Расходилась хохлома по России в невероятных количествах, одних ложек в некоторые годы вывозили до тринадцати — пятнадцати миллионов штук, причем от самых крошечных чайных до большущих суповых черпаков и ковшей: баские, межеумки, рыбацкие. А белье для узольских красилей вскорости точили и резали аж за десятки верст от Сёмина и Безделей, вплоть до города Семенова, до которого отсюда семьдесят верст. Много позже и там тоже наладилась роспись, но подробнее об этом рассказ впереди.
ДВА МИРА
Итак, два мира и две культуры, и национальная из них лишь та, которую родила сама наша земля и характер нашего народа и которая в свою очередь много веков формировала народный дух, его миропонимание и вкусы.
Живут же постоянно такие большие национальные культуры потому, что никогда не коснеют, не мертвеют, а непрерывно развиваются, обогащаются, в том числе и заимствуя что-то и у других культур, но только такое, что действительно обогащает, что ложится людям на душу, отвечает их понятиям и вкусам, то есть превращается или перевоплощается в свое.

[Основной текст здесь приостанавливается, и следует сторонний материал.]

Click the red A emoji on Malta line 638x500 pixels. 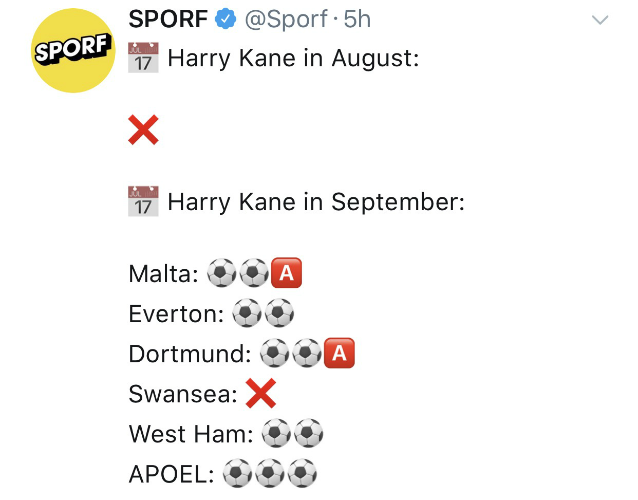(x=287, y=273)
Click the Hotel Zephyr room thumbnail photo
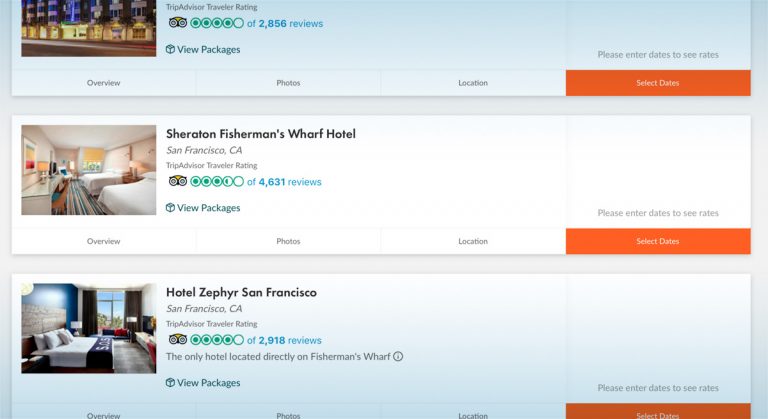Image resolution: width=768 pixels, height=419 pixels. pos(89,328)
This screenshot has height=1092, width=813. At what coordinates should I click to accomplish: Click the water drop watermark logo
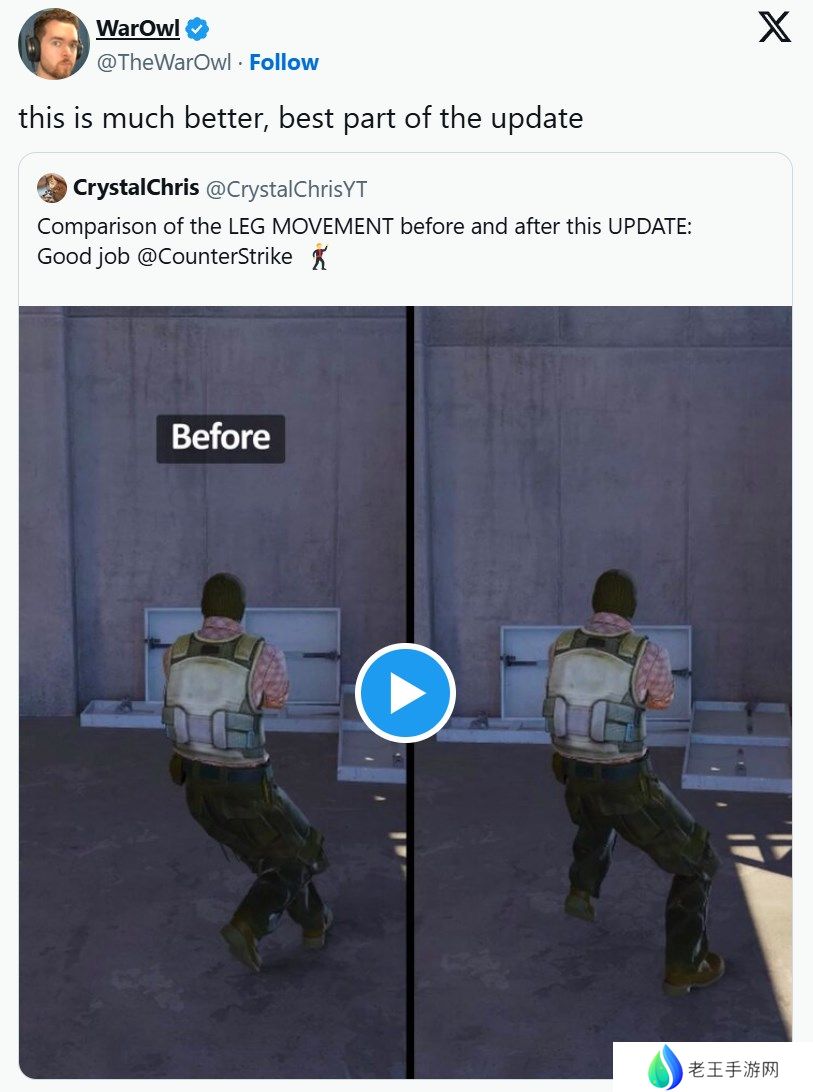(x=665, y=1066)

Эти взаимообогащения — процесс всемирный. Ну, а как восприимчив русский человек ко всему в самом деле полезному, и говорить нет смысла — тот же лубок ярчайший сему пример.
Взял народ в восемнадцатом веке кое-что и у господской архитектуры, но только из внешнего убранства, из декора. Конструктивно-то избы, церкви и все иные срубовые строения оставались прежними — лучшего придумать невозможно. А вот в наряде изб в восемнадцатом веке появились и ампирные волюты, и полуколонки, капители, арки, картуши, в резных узорах волнистые ветви аканфа. Но только все это всегда чуть измененное и увязанное с традиционными украшениями так, словно они тоже существовали в народном зодчестве века и века. На Волге и на Севере плотники-домовики очень полюбили полукруглые, как в барских мезонинах окна, делали такие же на высоких фронтонах изб да еще обрамляли их по бокам резными фигурами львов и волютами. И профилированные карнизы делали. И арочные ворота на полукруглых колоннах.

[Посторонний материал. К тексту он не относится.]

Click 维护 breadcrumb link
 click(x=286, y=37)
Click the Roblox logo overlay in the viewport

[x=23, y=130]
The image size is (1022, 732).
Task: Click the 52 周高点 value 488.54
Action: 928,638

Деревянные же сельские храмы строились только по-старому. Знаменитый кижский Покровский собор возведен ведь, когда Трезини, Шлютер и Браунштейн уже строили Петру Первому Санкт-Петербург и Монплизир в Петергофе. Позже такие же многоглавые церкви выросли в ярославском селе Березовец — Никольская, Троицкая в архангельской Неноксе, были и о двадцати пяти главах, и о восемнадцати.

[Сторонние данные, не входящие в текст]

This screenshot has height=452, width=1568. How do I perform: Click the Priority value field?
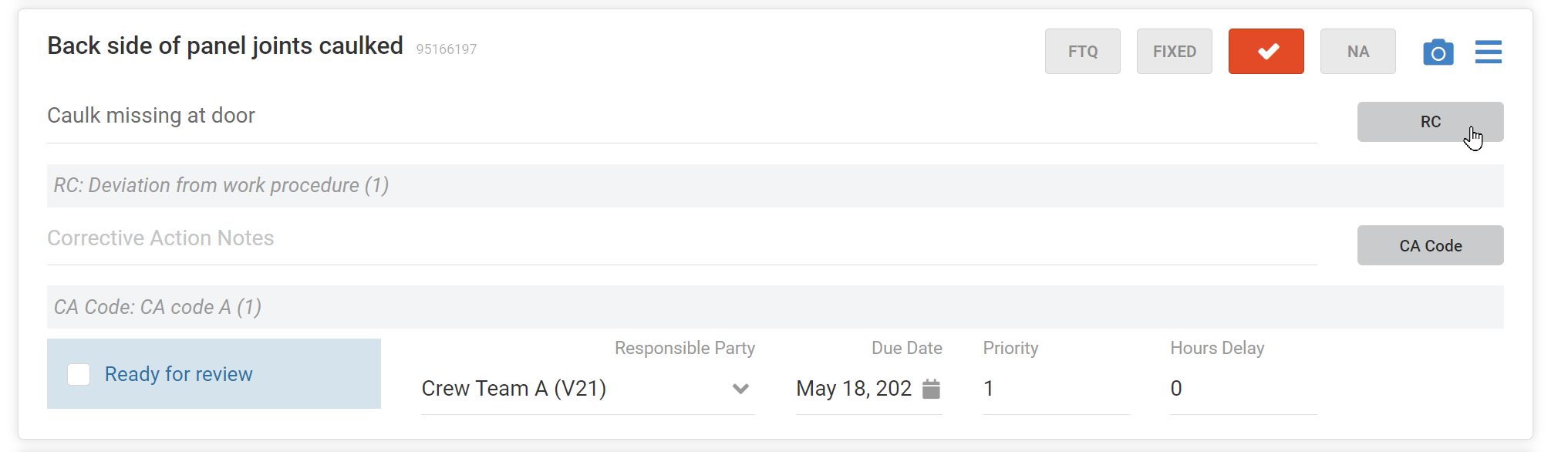1056,389
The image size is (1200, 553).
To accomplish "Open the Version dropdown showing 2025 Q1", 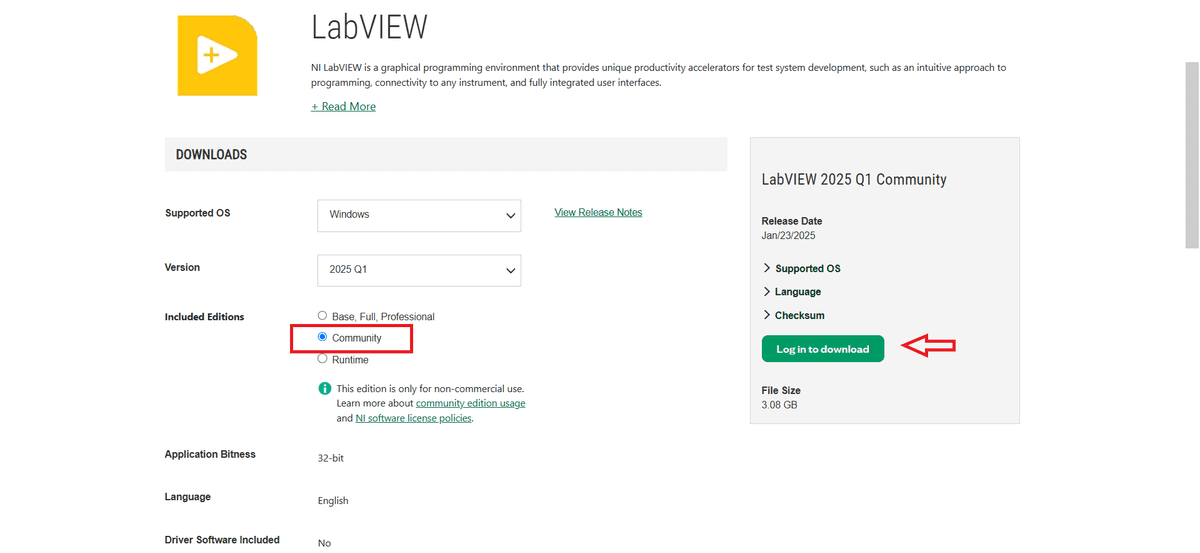I will 418,270.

По городам и весям по-прежнему ходили люди, которых раньше называли скоморохами, а теперь сказителями, старинщиками, песенниками, затейниками, баешниками. Ходили и офени — были на Руси такие любопытнейшие бродячие торговцы, продавали только печатный товар — лубки. Очень многие, как утверждают исследователи, родом из Владимирской губернии, из Вязниковского уезда, где расположена иконописная Мстёра и где тоже была лубочная печатня. У некоторых офеней имелись лошади, но большинство мерило бесконечные русские просторы пешком. До Тихого океана доходили, до Гурьева, до Кавказа и устья Печоры. И все с одним лубяным коробом за плечами да крепкой палкой в руках.